Butch Cassidy and the Sundance Kid | |
---|---|
Directed by | George Roy Hill |
Written by | William Goldman |
Produced by | John Foreman |
Starring | |
Cinematography | Conrad Hall |
Edited by | |
Music by | Burt Bacharach |
Production companies | |
Distributed by | 20th Century-Fox |
Release dates |
|
Running time | 110 minutes[2] |
Country | United States |
Language | English |
Budget | $6 million[3] |
Box office | $102.3 million (North America)[4] |
In 2003, the film was selected for preservation in the United States National Film Registry by the Library of Congress as being "culturally, historically, or aesthetically significant".[5][6] The American Film Institute ranked Butch Cassidy and the Sundance Kid as the 73rd-greatest American film on its "AFI's 100 Years...100 Movies (10th Anniversary Edition)" list, and number 50 on the original list. Butch Cassidy and the Sundance Kid were ranked 20th-greatest heroes on "AFI's 100 Years...100 Heroes & Villains". Butch Cassidy and the Sundance Kid was selected by the American Film Institute as the 7th-greatest Western of all time in the AFI's 10 Top 10 list in 2008.
In 1899 Wyoming, Butch Cassidy is the affable, clever, talkative leader of the outlaw Hole-in-the-Wall Gang. His closest companion is the laconic dead-shot "Sundance Kid". The two return to their hideout at Hole-in-the-Wall to discover that the rest of the gang, irked at Cassidy's long absences, have selected Harvey Logan as their new leader.
Logan challenges Cassidy to a knife fight over the gang's leadership. Cassidy defeats him using trickery, but embraces Logan's idea to rob a Union Pacific train on both its eastward and westward runs, agreeing that the second robbery would be unexpected and likely reap more money than the first.

» **Given instruction A**: According to the film article, who composed the music for Butch Cassidy and the Sundance Kid?
» **Given instruction B**: Carry on the plot summary of Butch Cassidy and the Sundance Kid, starting after its last sentence.

» **Dataset section**:
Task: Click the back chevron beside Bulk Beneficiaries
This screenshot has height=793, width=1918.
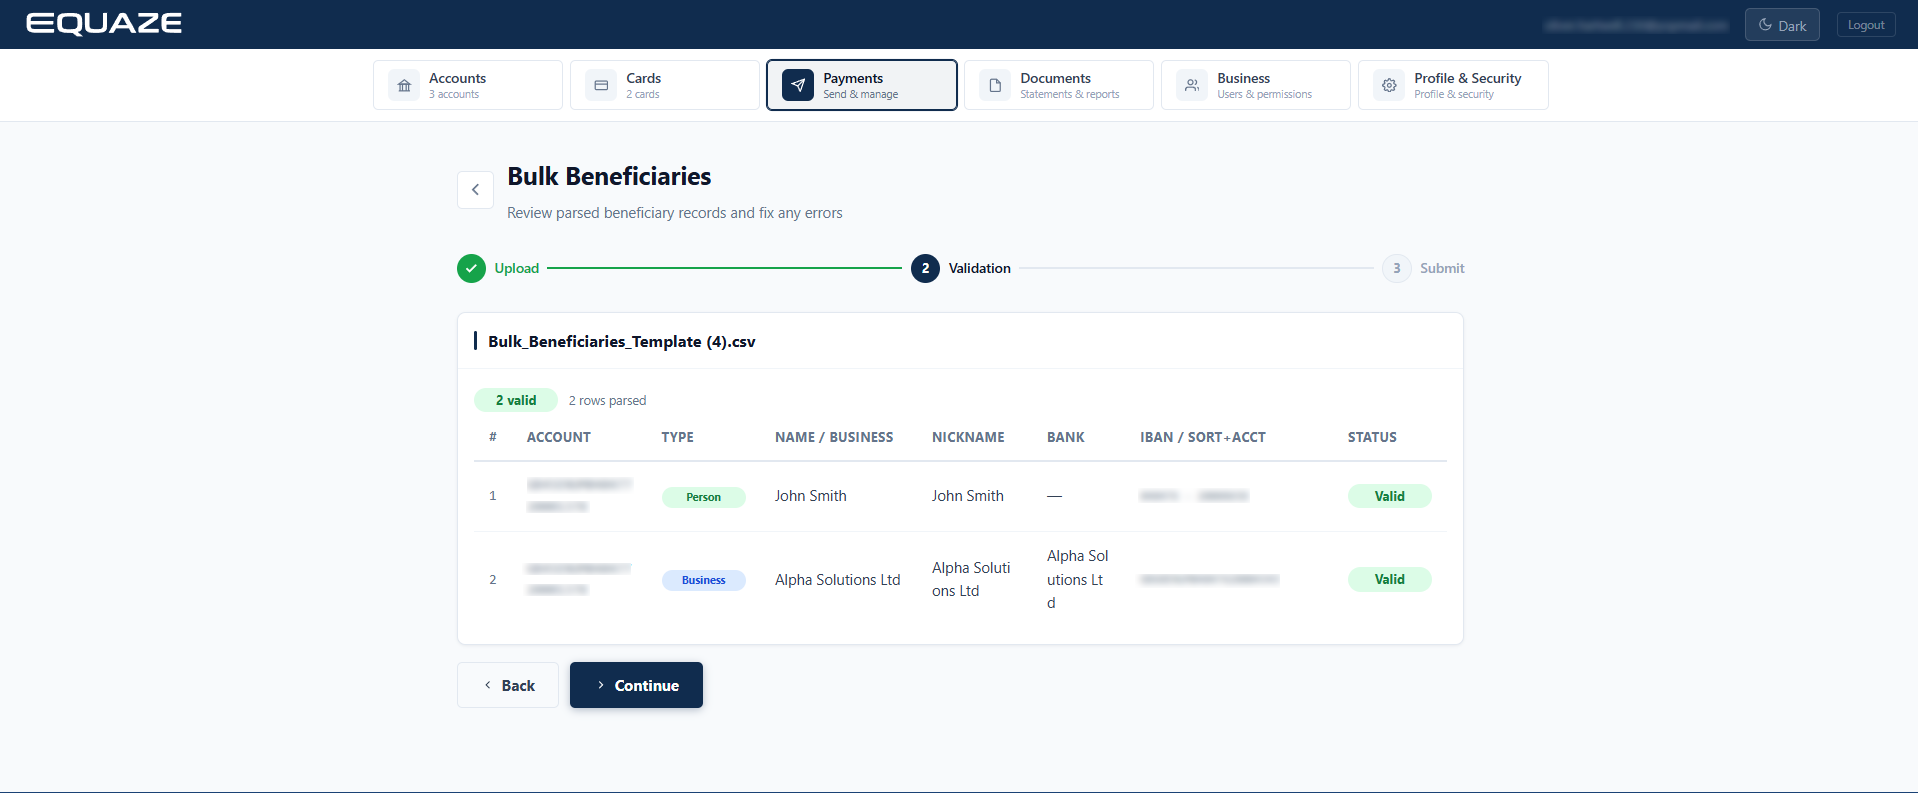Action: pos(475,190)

» **Answer A**: Burt Bacharach

» **Answer B**:
The first robbery goes well. To celebrate, Cassidy visits a favorite brothel in a nearby town, where the town marshal unsuccessfully attempts to organize a posse to track down the gang, only to have his address to the townsfolk hijacked by a friendly bicycle salesman. Sundance, meanwhile, visits his lover, schoolteacher Etta Place. Cassidy joins up with them the next morning, and takes Place for a ride on his new bike.
On the second train robbery, Cassidy uses too much dynamite to blow open the safe. The explosion demolishes the baggage car in the process and the money flies everywhere. As the gang scrambles to gather it, a second train arrives carrying a six-man team of lawmen. The crack squad pursues Cassidy and Sundance, who try to hide out in the brothel, and then to seek amnesty from Sheriff Bledsoe, to no avail.
The posse remains in pursuit, and it includes renowned Indian tracker "Lord Baltimore" and lawman Joe Lefors, recognizable by his white skimmer. Cassidy and Sundance elude their pursuers by jumping from a cliff into a river far below. They learn from Place that the posse has been paid by Union Pacific head E. H. Harriman to remain on their trail until they are both killed.
Cassidy convinces Sundance and Place that the three should go to Bolivia, which he envisions as a robber's paradise. On their arrival there, Sundance is dismayed by the living conditions and regards the country with contempt, but Cassidy remains optimistic. However, they know too little Spanish to pull off a bank robbery, so Place attempts to teach them the language. With her as an accomplice, they become successful bank robbers known as Los Bandidos Yanquis. However, their confidence drops after seeing a man wearing a white skimmer and fear that Harriman's posse is still after them.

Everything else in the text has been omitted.